Należy też wspomnieć o odnowieniu kościoła naszego, dokonaném staraniem księdza Wachowicza. Wygląda on teraz jakby nowo zbudowany. Zewnątrz pomalowany jest na żółto, co kosztowało 300 rubli. Wewnątrz też wszystko odnowiono. Organy nowe sprowadzono z Warszawy za 800 rubli. Teraz każdemu miło pójść pomodlić się; przyjemnie spójrzeć, gdy wkoło aż blask odbija od ścian i od ołtarzy.
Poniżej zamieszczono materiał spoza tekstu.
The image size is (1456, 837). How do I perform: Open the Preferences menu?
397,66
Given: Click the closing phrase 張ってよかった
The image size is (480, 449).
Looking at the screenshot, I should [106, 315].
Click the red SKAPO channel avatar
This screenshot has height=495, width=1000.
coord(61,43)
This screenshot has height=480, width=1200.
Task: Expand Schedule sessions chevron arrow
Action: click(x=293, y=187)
Możemy się pochlubić naszą świątynią, bo każdy, co przyjdzie z innej parafji, chwali ją i mówi: „znać, że tu parafjanie nie żałowali grosza na chwałę Bożą i na cześć Najświętszéj Panny, Królowéj nieba i Opiekunki naszéj”. Ale nie przyszlibyśmy do takiego porządku w kościele, gdyby nie starania księdza proboszcza, który nas do tego zachęcił i pobudził. Niech mu da Pan Bóg długie życie!
J.Ł.
Artykuły pobrano z eBUW, ich oryginały znajdują się w Bibliotece Uniwersyteckiej w Warszawie.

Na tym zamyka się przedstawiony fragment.